* [LISTED RECORDS]
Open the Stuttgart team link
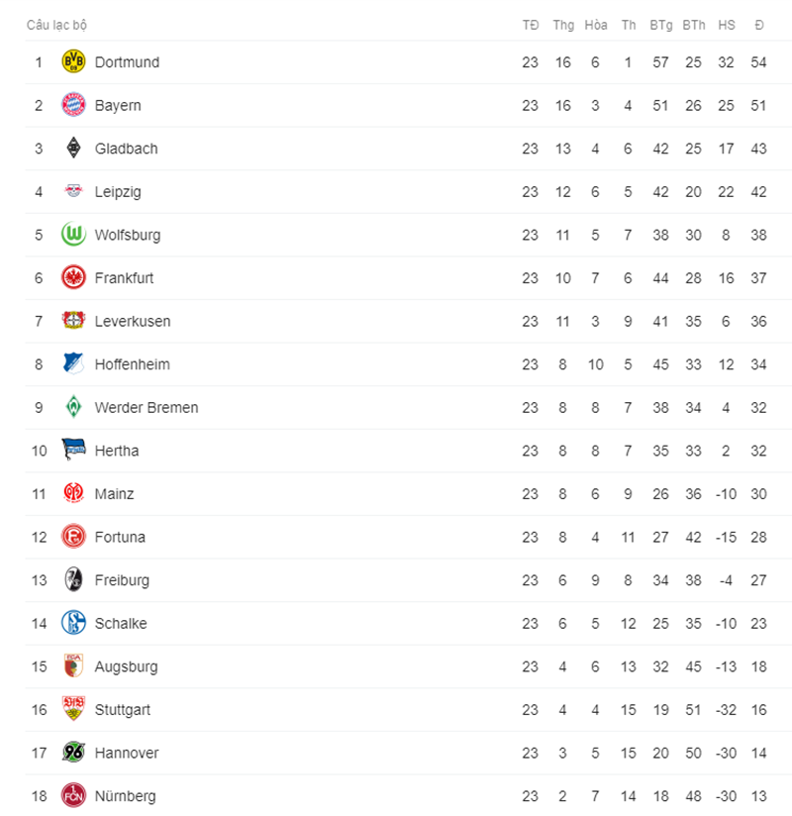(123, 710)
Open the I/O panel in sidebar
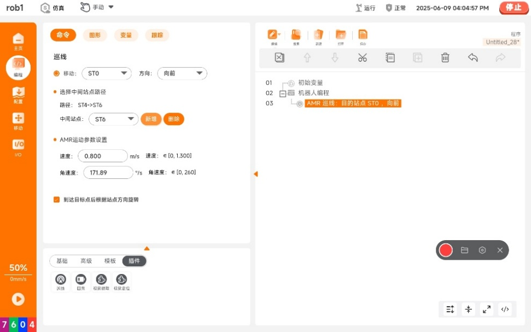 tap(18, 147)
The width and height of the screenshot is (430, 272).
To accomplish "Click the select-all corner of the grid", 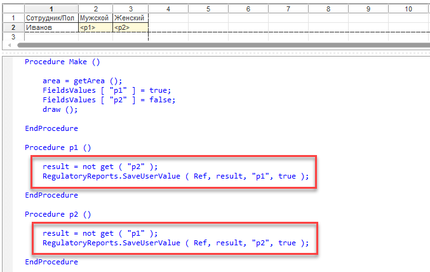I will point(12,9).
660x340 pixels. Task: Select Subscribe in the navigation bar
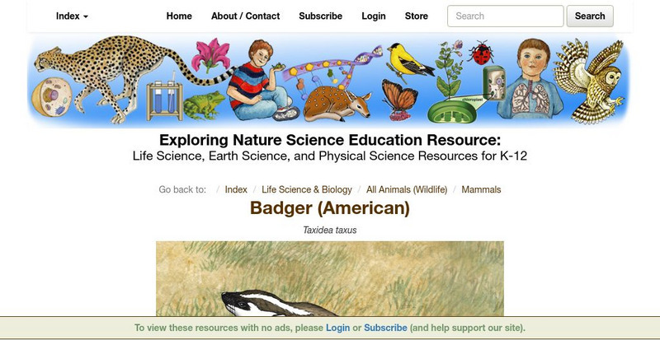[x=320, y=16]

* [WORK TASK]
Repeat the lines from the line containing "660x340 pixels. Task: Select" through the end of the material above exactly, with no pictures and nothing else.

* [FINISHED EXERCISE]
660x340 pixels. Task: Select Subscribe in the navigation bar
[x=320, y=16]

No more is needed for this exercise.